Exercise description: Copy out, character for character, the lines below, starting with the line that contains "How do I perform: Toggle" and going on through the line that contains "tap(463, 214)". Include both of those lines and nothing else.

== Rows ==

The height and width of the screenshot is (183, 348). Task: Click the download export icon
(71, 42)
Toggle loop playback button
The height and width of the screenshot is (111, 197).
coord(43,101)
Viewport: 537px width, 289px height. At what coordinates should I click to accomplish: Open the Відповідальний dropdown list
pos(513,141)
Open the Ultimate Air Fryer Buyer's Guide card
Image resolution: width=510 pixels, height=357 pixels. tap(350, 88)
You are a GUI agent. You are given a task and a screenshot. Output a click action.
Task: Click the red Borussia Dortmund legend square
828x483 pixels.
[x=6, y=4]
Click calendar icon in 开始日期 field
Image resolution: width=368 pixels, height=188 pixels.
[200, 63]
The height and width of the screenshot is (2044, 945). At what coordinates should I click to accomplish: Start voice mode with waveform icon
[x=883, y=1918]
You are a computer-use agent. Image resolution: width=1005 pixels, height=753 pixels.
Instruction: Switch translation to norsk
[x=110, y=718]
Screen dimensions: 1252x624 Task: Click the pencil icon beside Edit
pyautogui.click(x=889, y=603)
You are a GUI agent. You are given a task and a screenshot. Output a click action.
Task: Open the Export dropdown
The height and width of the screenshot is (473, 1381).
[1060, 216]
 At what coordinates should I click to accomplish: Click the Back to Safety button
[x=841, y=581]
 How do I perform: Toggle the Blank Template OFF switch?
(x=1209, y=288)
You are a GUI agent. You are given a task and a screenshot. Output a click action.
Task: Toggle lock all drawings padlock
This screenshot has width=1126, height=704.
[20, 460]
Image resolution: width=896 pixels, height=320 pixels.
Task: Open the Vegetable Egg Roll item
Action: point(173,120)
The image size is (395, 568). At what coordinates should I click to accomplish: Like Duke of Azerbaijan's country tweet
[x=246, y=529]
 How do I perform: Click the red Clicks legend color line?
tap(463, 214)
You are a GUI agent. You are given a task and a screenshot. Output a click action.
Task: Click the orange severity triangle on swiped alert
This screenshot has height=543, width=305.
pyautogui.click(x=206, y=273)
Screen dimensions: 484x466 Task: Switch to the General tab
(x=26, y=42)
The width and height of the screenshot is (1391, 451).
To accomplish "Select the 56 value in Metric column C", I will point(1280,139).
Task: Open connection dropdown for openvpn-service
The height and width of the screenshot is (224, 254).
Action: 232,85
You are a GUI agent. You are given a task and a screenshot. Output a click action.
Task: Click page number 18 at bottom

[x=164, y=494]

===

Solution to this task:
 How do I perform: Toggle the Blank Template OFF switch?
(x=1209, y=288)
You are a GUI agent. You are given a task and a screenshot. Output a click action.
Task: Toggle lock all drawings padlock
This screenshot has width=1126, height=704.
[20, 460]
Image resolution: width=896 pixels, height=320 pixels.
Task: Open the Vegetable Egg Roll item
Action: point(173,120)
The image size is (395, 568). At what coordinates should I click to accomplish: Like Duke of Azerbaijan's country tweet
[x=246, y=529]
 How do I perform: Click the red Clicks legend color line?
tap(463, 214)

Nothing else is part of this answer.